---------- Input rows

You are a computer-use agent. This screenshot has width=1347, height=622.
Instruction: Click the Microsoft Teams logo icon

--------------------
---------- Input rows

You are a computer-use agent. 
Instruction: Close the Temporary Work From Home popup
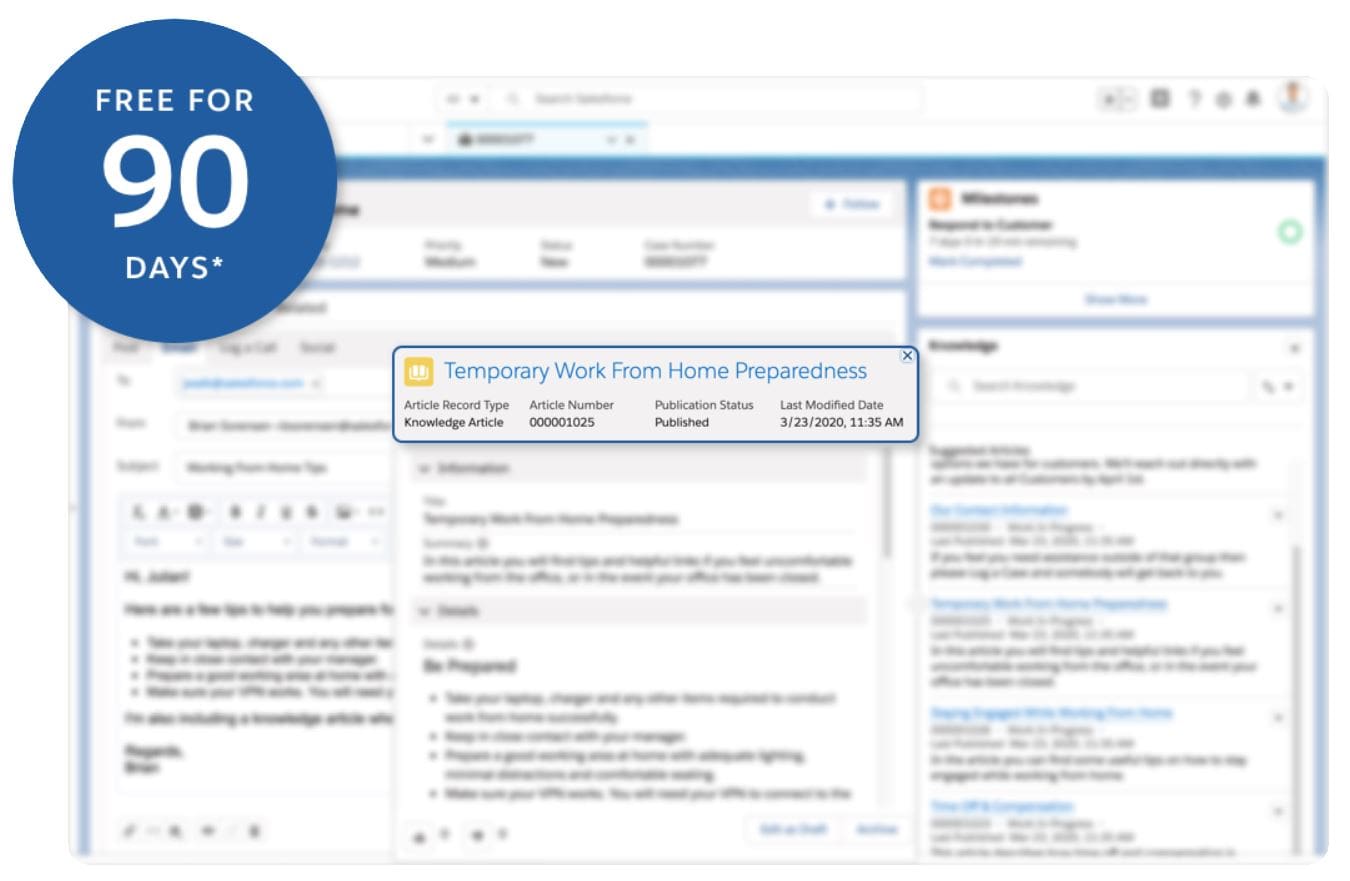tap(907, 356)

--------------------

Aim » Please pull out the lines starting with the line that contains "You are a computer-use agent. This" and going on through the line that contains "Instruction: Click the", copying each one unchanged.

Task solution »
You are a computer-use agent. This screenshot has width=1347, height=622.
Instruction: Click the Microsoft Teams logo icon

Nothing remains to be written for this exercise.